Profesor Akademii Leona Koźmińskiego jako przykład ekspozycji polskiej gospodarki na czynniki zewnętrzne podaje ostatnie transakcje na rynku bankowym. Znajdujący się w kiepskiej sytuacji finansowej zagraniczni właściciele polskich banków w ostatnim czasie zdecydowali się na sprzedaż m.in. Nordea Banku, Alior Banku czy udziałów w banku Pekao.
– Widzimy, że ten kapitał zagraniczny zaczyna uciekać, a jeżeli kapitał zagraniczny zaczyna uciekać, to znowu pojawia się pytanie, skąd będziemy ten wzrost gospodarczy finansować – zauważa ekspertka.
Jako drugie najważniejsze obok kredytów źródła finansowania polskiego wzrostu gospodarczego Hryckiewicz wskazuje oszczędności. Problemem jest ich bardzo niski względem innych gospodarek poziom.

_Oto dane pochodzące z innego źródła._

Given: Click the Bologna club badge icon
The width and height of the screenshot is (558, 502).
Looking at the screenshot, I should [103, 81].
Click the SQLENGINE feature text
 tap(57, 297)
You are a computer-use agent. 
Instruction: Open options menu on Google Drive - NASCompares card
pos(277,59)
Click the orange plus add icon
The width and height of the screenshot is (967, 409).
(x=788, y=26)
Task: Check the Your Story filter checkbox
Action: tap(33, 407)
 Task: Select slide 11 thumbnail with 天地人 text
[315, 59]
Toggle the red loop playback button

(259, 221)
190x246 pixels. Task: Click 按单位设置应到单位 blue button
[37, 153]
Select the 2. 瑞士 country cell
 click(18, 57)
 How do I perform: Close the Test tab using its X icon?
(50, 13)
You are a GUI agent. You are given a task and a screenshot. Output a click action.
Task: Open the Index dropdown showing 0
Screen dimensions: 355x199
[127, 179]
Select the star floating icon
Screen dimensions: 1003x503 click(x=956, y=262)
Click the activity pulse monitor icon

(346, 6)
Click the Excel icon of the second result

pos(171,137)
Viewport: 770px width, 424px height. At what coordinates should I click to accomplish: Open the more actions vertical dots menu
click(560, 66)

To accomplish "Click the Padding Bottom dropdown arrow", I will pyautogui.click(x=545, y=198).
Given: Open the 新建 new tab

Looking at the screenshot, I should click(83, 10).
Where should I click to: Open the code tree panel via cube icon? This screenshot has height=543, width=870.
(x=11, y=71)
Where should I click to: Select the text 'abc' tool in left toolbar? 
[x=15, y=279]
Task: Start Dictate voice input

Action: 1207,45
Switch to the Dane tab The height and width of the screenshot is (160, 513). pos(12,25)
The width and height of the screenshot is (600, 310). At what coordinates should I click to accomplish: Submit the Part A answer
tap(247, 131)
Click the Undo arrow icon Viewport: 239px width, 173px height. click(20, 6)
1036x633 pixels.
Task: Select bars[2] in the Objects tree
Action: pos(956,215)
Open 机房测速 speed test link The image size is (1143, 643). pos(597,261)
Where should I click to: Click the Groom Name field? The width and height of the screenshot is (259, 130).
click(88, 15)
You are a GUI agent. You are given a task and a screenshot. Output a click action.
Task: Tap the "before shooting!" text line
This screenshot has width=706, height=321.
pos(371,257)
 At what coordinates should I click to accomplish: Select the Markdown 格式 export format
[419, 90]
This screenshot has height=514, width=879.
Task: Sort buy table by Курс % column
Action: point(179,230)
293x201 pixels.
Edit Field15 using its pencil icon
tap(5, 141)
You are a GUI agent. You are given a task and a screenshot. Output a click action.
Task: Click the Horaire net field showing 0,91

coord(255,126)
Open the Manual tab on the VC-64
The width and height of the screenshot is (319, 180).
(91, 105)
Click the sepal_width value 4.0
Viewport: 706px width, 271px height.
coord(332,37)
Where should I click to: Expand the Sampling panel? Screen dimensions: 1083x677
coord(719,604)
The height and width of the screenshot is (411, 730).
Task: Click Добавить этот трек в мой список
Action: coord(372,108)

Jak wynika z badania przeprowadzonego przez Finansowy Barometr ING oraz Eurostat, ponad połowa Polaków nie ma żadnych oszczędności, a statystycznie ich poziom jest aż 8-krotnie niższy niż w przypadku Niemców i wynosi 21 tys. zł.
– Co prawda Europejski Bank Centralny wskazuje, że na razie nie ma powodów do obaw, ale są pewne obszary, gdzie to ryzyko może wystąpić, co w momencie rzeczywistej jego materializacji sprawi, że tą prognozę gospodarczą dla Polski będziemy musieli zrewidować – podsumowuje.